The BGS report concludes: "Some of the most prospective areas are in environmentally sensitive areas or under urban centres. Exploration and potential development will likely progress at a much slower pace to fully consider how adverse impacts can be mitigated and to obtain surface landowner access permissions (both for well sites and under the path of all deviated wells), but shale gas development of the Barnett Shale in the densely populated Dallas-Fort Worth Basin proves that it is not impossible." Except that they do not have to obtain surface landowner permission because in the UK oil and gas underground belongs to the Crown. (Unlike minerals)
The BGS state that only one shale gas well has been hydraulically fractured in the UK, Cuadrilla’s Preese Hall 1 well during 2011, but that test was suspended before completion of the fracturing programme after two small earthquakes were induced (Green et al. 2012).
"Exploration for shale gas presents a series of new challenges; not least the collection of a different suite of geological, petrophysical and geotechnical data across previously little understood and poorly studied parts of hydrocarbon provinces"
The Technical Bit: (TRR = Technically Recoverable Resources)
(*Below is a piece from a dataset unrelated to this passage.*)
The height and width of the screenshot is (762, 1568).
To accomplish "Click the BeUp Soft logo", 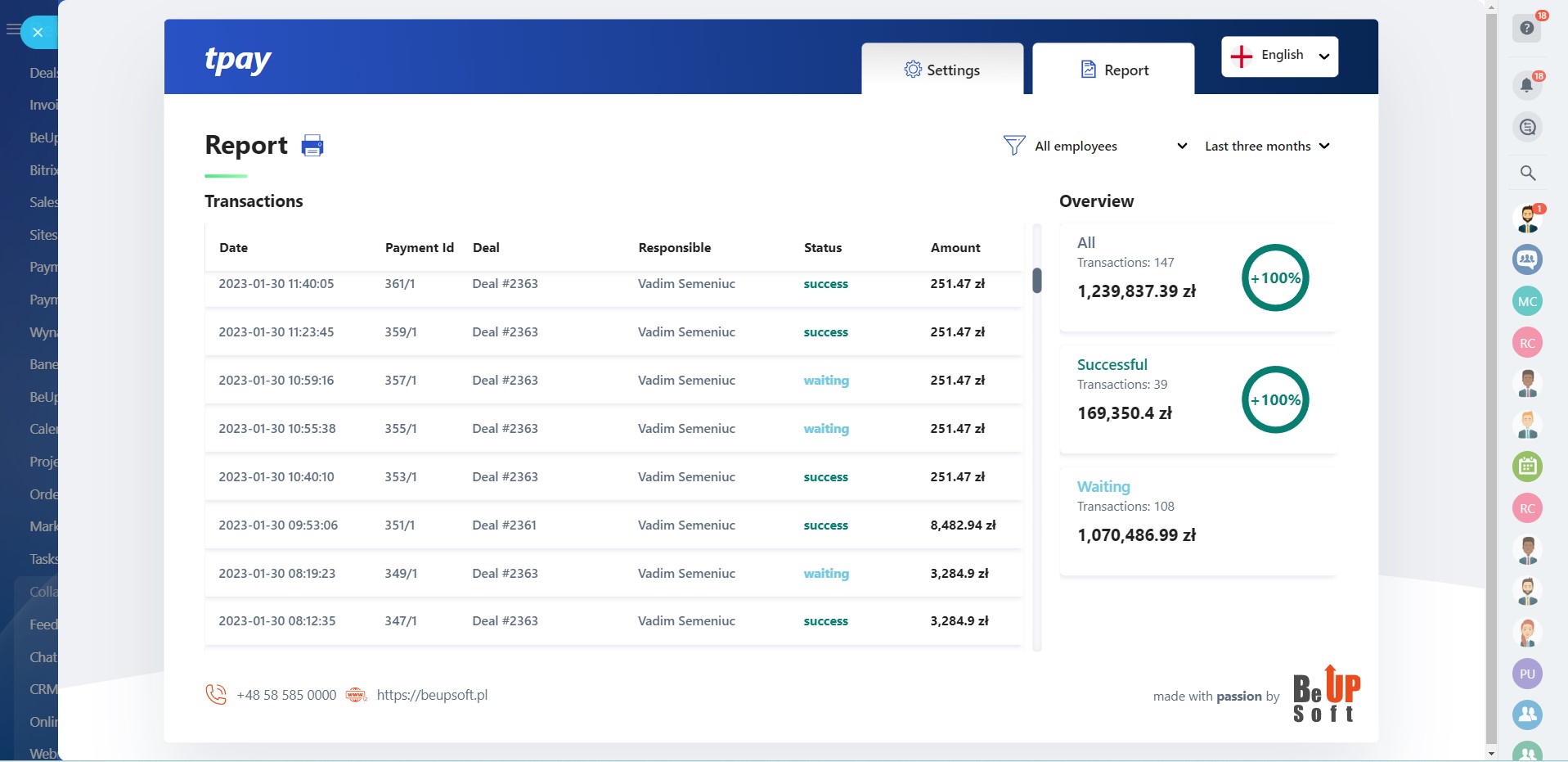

"Natural gas can be created by two mechanisms: biogenic and thermogenic. Biogenic gas is created by micro-organisms that produce methane as a metabolic by-product in anoxic conditions such as in marshes, bogs, landfills, and shallow sediments. At depth, at greater temperature and pressure, thermogenic gas is created through the maturation of buried organic material. Biogenic gas can be encountered even if the underlying source rocks have not entered the thermogenic gas generation window. The thermal generation of oil and gas from organic material (Figure 34) generally takes place at temperatures between 50°C and 225°C. At lower temperatures, the organic material is immature and no oil or gas will be thermally generated from the source rock; at much higher temperatures, the organic material is overmature and all possible oil and gas will have been generated. The timing of generation is dependent on the kerogen type and the exact composition of the organic material. From an analysis of all available maturity data of the Bowland-Hodder unit in the study area, it can be deduced that an Ro of 1.1% (equating to the onset of significant gas production) can be reached at a present-day depth of anything between outcrop and 9500 ft (2900 m) (Figure 35). Figure 38. Estimated present-day depth (feet) to the top of the gas window (Ro = 1.1%), central Britain. Note: the shallowest colour includes areas where this isomaturity surface is above sea-level and also above the land surface. North American experience has shown that there is not adequate pressure to economically produce shale gas at shallow depths.
repeat - for 'fracking' to achieve maximum return the balance the depth and the pressure of the resource is vital ie the yellow bits, (imo)
Wells - In the UK onshore licence terms, well data is held confidential for four or five years before it can be released into the public domain by DECC’s release agents. We will be asking John Blaymire of Igas about this.
A closer look through the telescope:
For the full report see here: https://www.gov.uk/government/uploads/system/uploads/attachment_data/fil...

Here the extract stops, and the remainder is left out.